◆ **AIM OF THE EXERCISE**: Return every line of the entries that includes the word "screenshot".
::::::::::
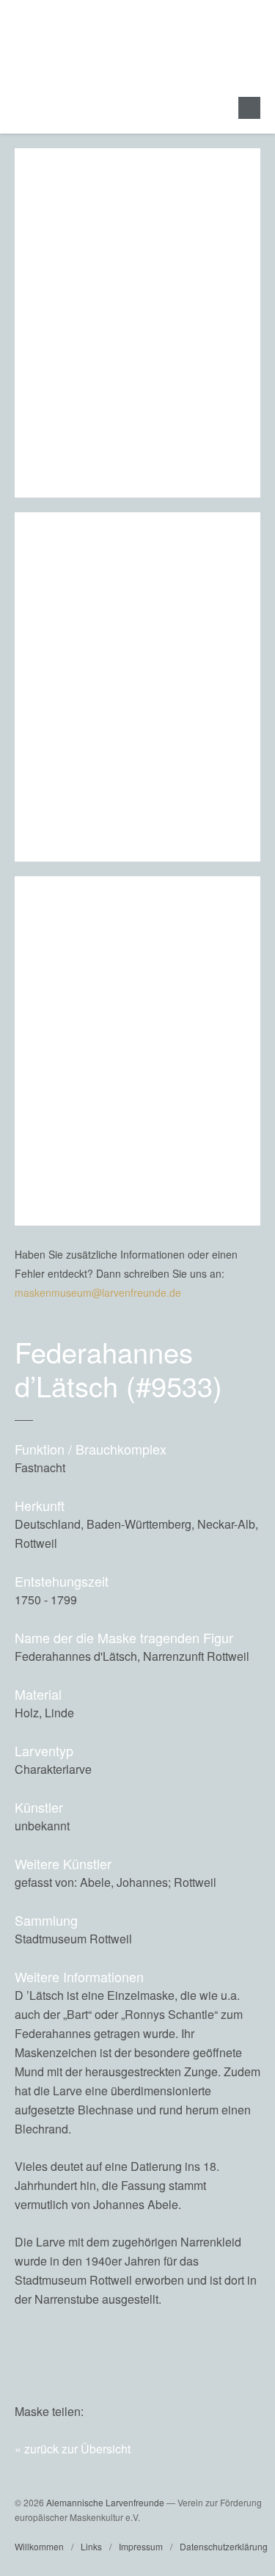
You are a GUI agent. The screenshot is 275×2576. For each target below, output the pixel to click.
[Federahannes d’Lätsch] (217, 2411)
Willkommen (39, 2546)
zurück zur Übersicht (77, 2448)
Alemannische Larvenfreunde (105, 2502)
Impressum (141, 2546)
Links (91, 2546)
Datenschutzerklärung (224, 2546)
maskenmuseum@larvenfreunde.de (98, 1292)
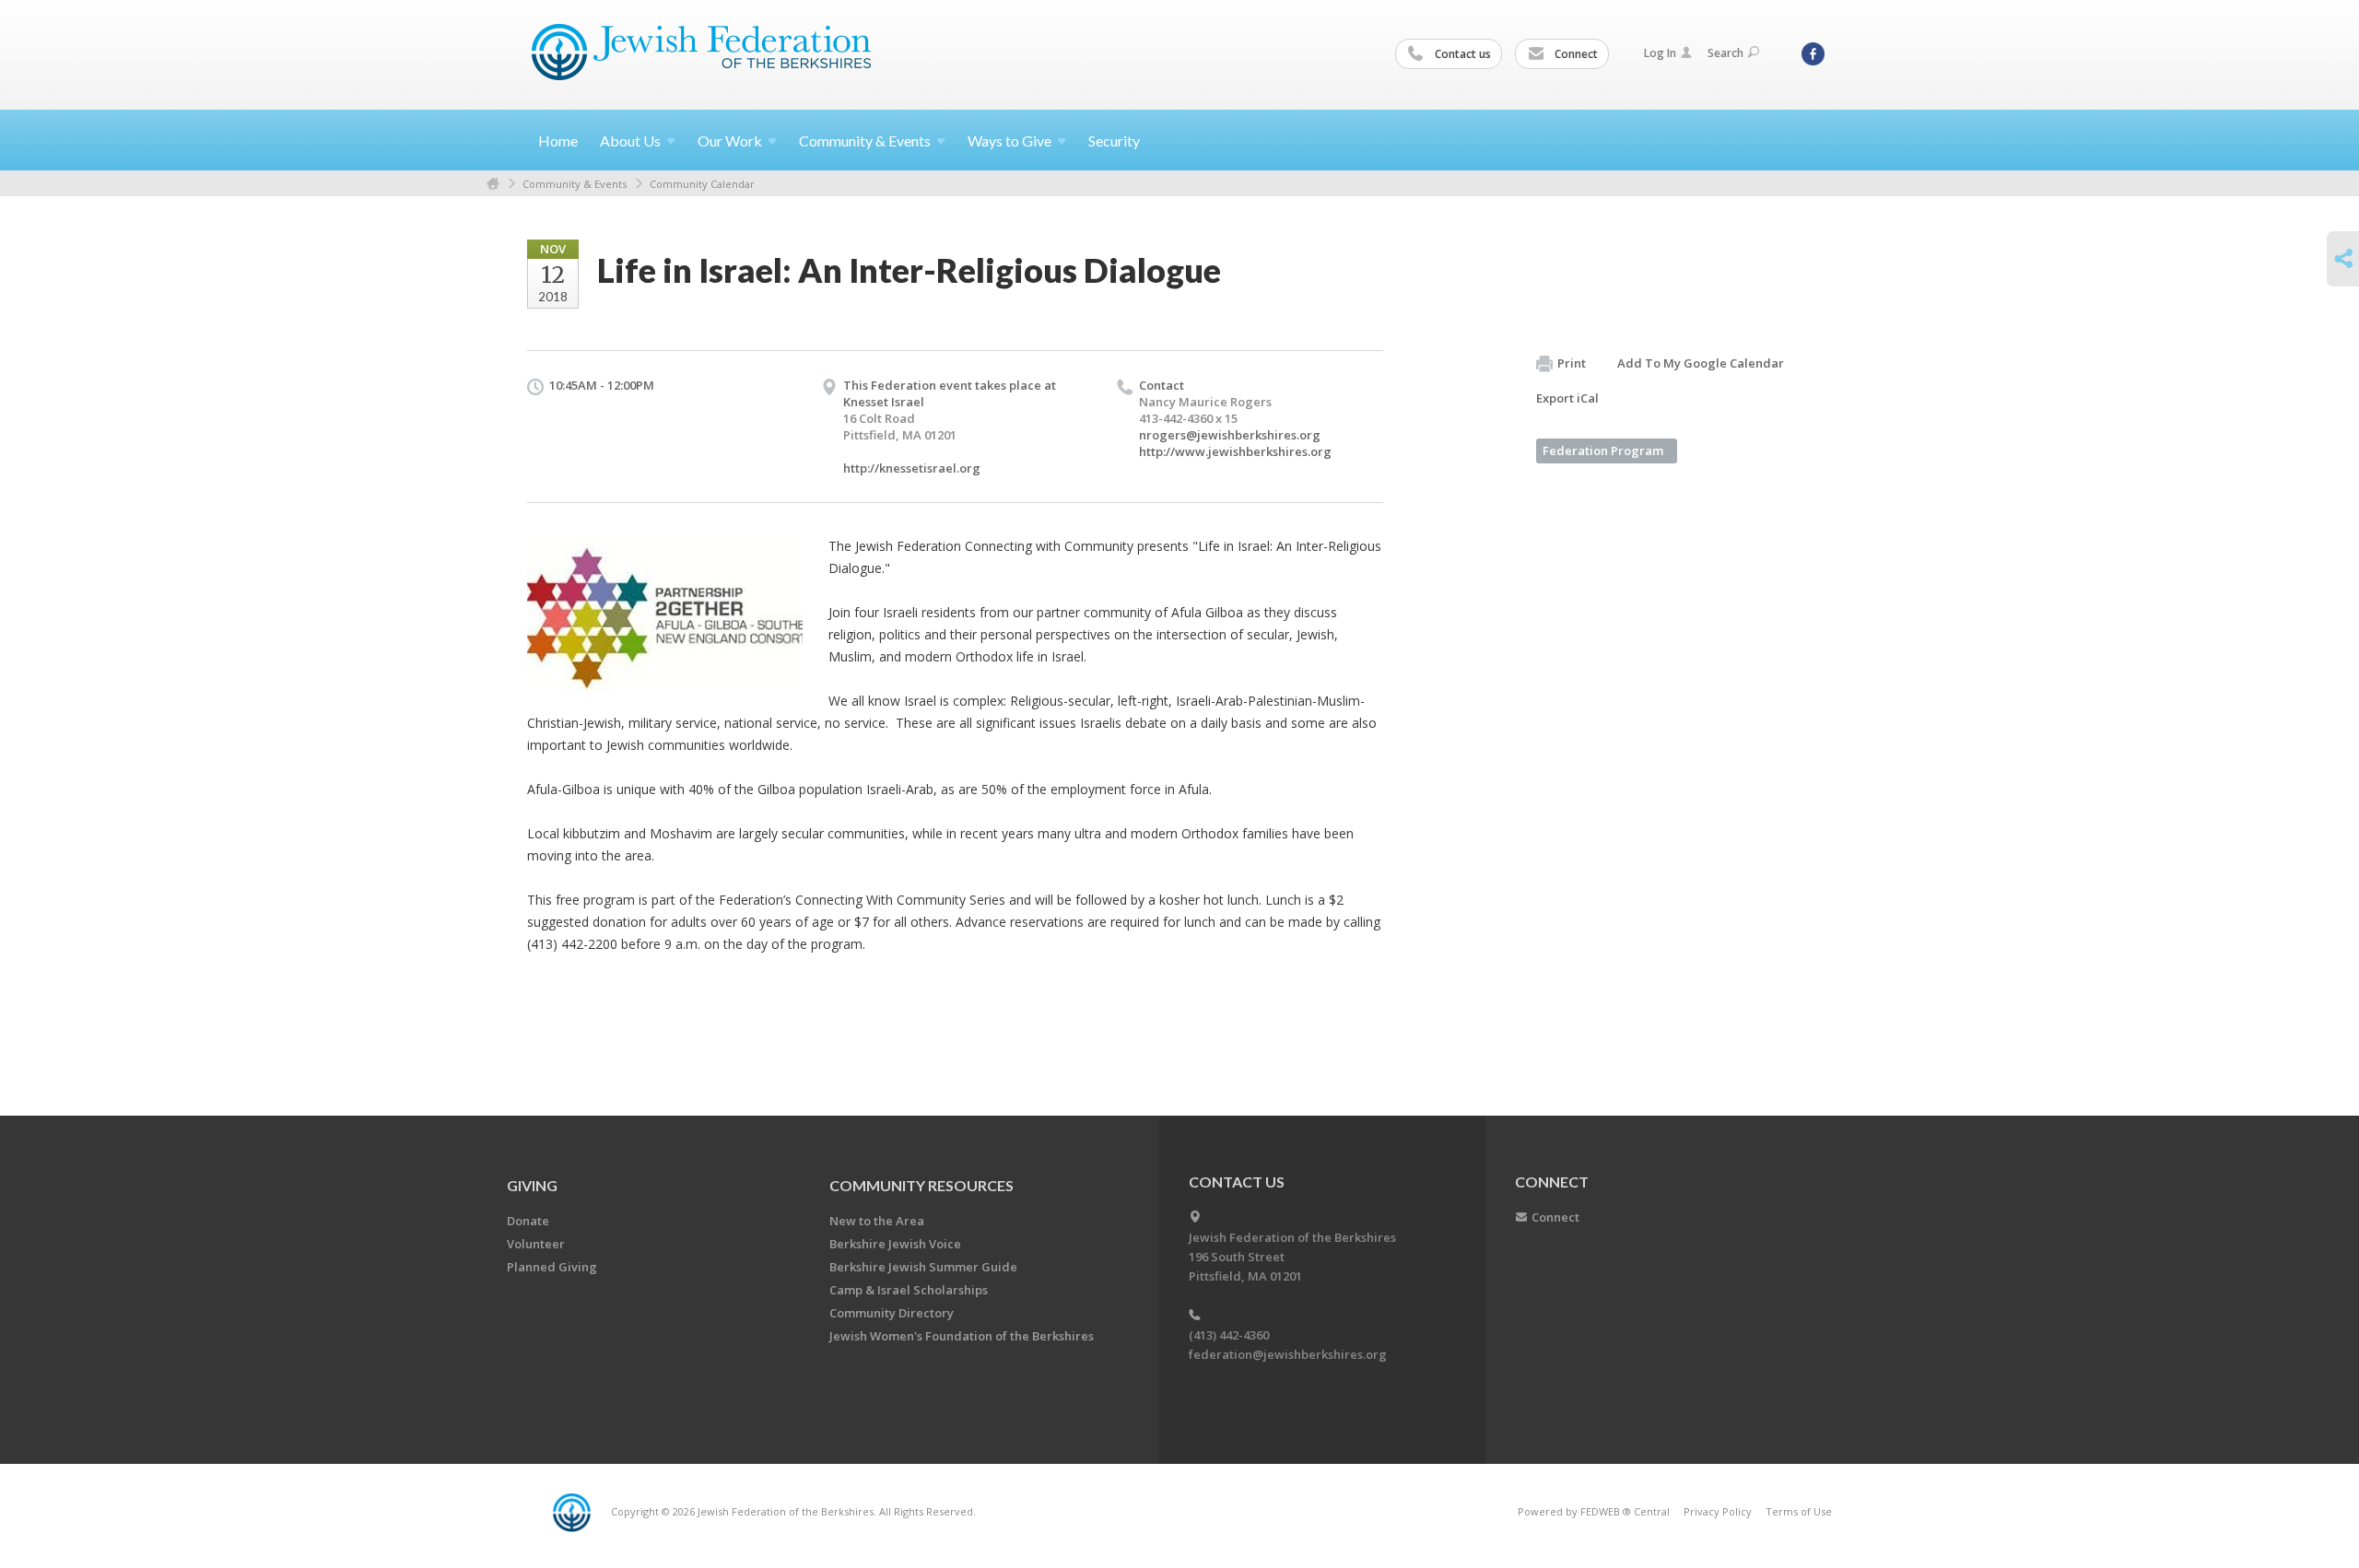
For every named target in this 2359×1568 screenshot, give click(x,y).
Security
::::::::::
◆ **OUTPUT FOR THIS EXERCISE**:
You are a GUI agent. The screenshot is 275×2576. For each target below, output the pixel to click.
For every named target in this 2359×1568 screenshot, give click(x,y).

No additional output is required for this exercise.